Eu pecador me confesso, diziam, prontos a pecar de novo. Depois, um abalo aqui, um abanão acolá, e assim se foram as paredes da igreja e da capela e, com elas, todas aquelas centenas de pecadores que ali enviaram a alma ao criador.
Como que por milagre, salvou-se Malagrida, o jesuíta, atónito ao que assistia. A força da natureza, cruel e impiedosa, reduzia o homem à sua insignificância. A destruição era total. O Paço Real, os seis hospitais da cidade, dezenas de palácios da grande nobreza, igrejas e bibliotecas, o velho casario, animais atarantados, toda aquela gente, tudo literalmente engolido pelo desabar do mundo. Do ar, do fogo e do mar. Qual tragédia grega, os deuses deveriam estar loucos.

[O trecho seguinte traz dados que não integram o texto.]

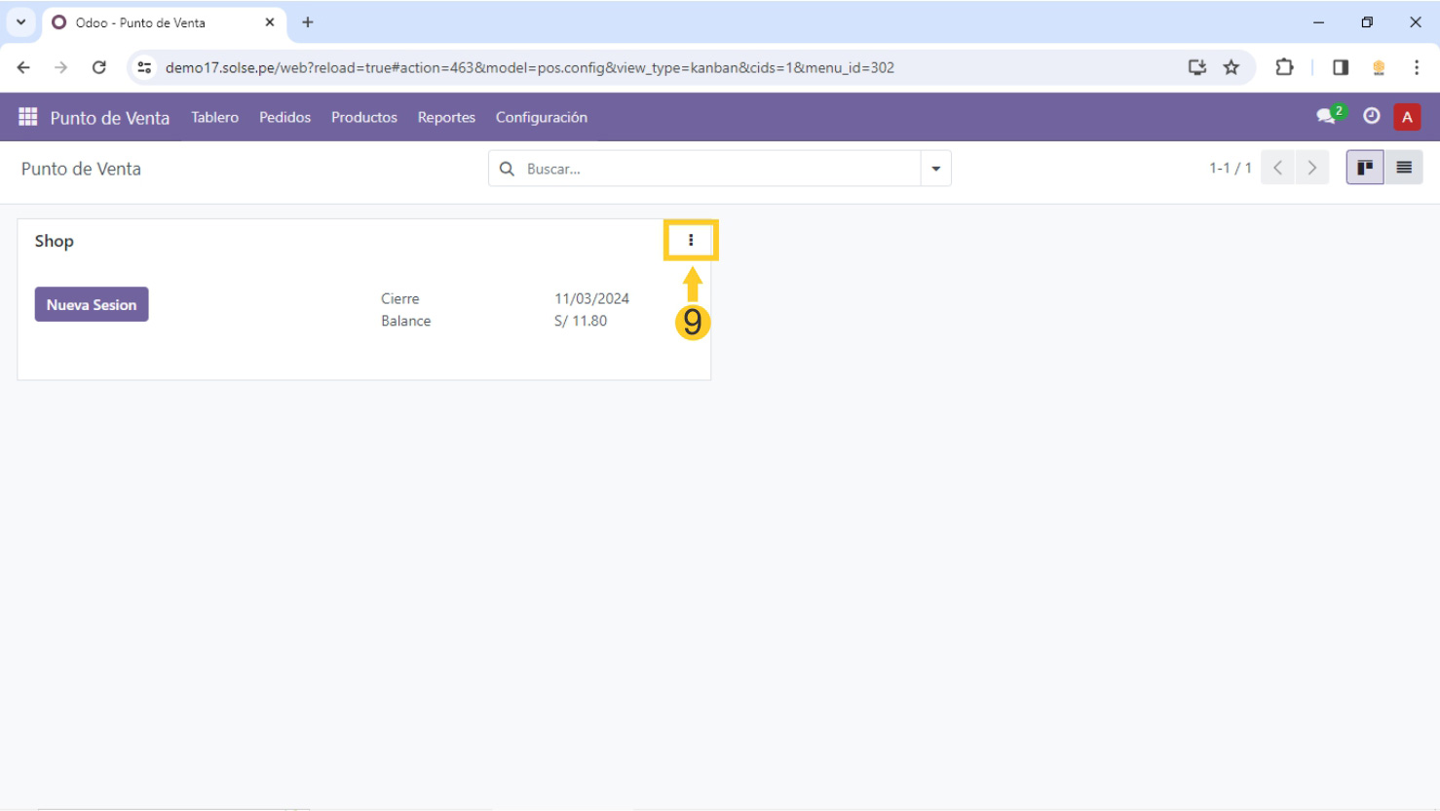
Task: Open the user avatar menu
Action: (x=1406, y=117)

Ausente de Lisboa, por sorte ou por milagre, a família real escapara. E, ainda, Sebastião José de Carvalho e Melo, secretário do reino e futuro Marquês de Pombal. Para Malagrida, o jesuíta, era a justiça divina no seu esplendor. Ali estava a punição dos erros do povo e de quem o governava. Sebastião José, esse, não lhe perdoaria. E uns anos depois, sem dó que se ouvisse, nem piedade que lhe valesse, o velho jesuíta encontrou no cadafalso, o garrote e a fogueira com que pagou com a vida a sua demasiada ousadia.

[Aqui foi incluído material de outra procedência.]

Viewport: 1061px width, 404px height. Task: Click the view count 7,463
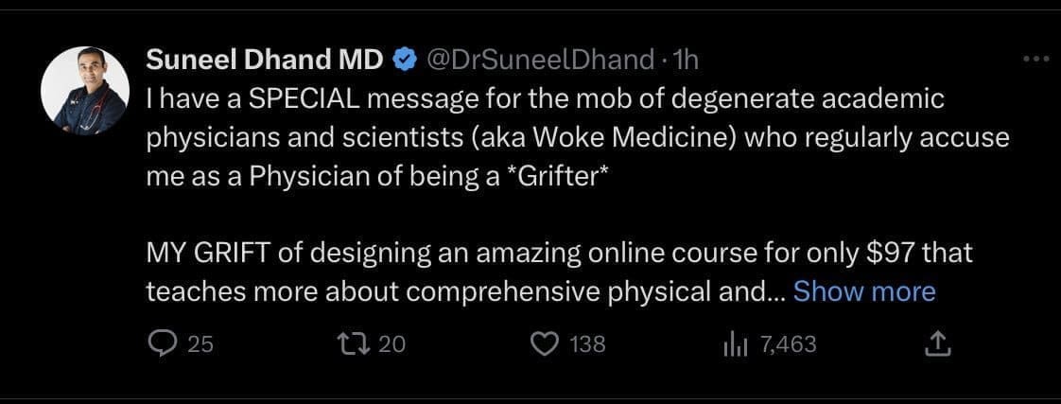coord(787,344)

Deixemos o malogrado Malagrida e voltemos a Sebastião José. A diplomacia em Londres e Viena deram-lhe mundo. D. José, o Rei, deu-lhe poder. À data da catástrofe era já o homem forte do reino. E, enquanto o Rei, angustiado, não mais recuperava do susto, passando a viver em tendas e barracas gigantes montadas na Ajuda receando que o céu lhe caísse em cima, Sebastião José, homem de vistas largas, de pés na terra, pulso firme e nervos de aço, sabia não ter tempo a perder. Das gentes, cuidou dos vivos, enterrando os mortos. Da cidade, gizou com os seus mestres uma reconstrução visionária, a pedir meças ao inimaginável.

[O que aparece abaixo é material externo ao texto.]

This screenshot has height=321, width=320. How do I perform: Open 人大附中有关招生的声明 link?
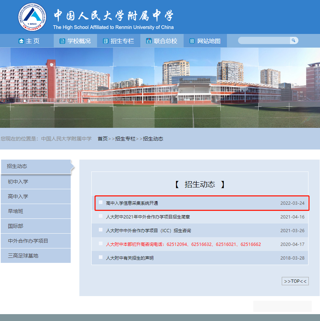point(130,258)
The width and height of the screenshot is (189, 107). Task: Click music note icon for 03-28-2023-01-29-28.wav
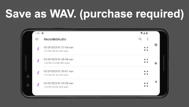(x=38, y=85)
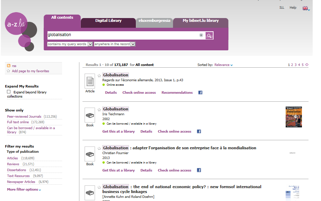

Naquela tragédia, milhares perderam a vida, uns perderam os outros e muitos o pouco que tinham. Sobre ela escreveram Voltaire, Kant, Goethe e Rousseau. E sobre os seus escombros ergueu-se aquela que é uma das mais belas cidades do mundo, hoje já sem Malagridas no confessionário mas com pecados ainda por expiar.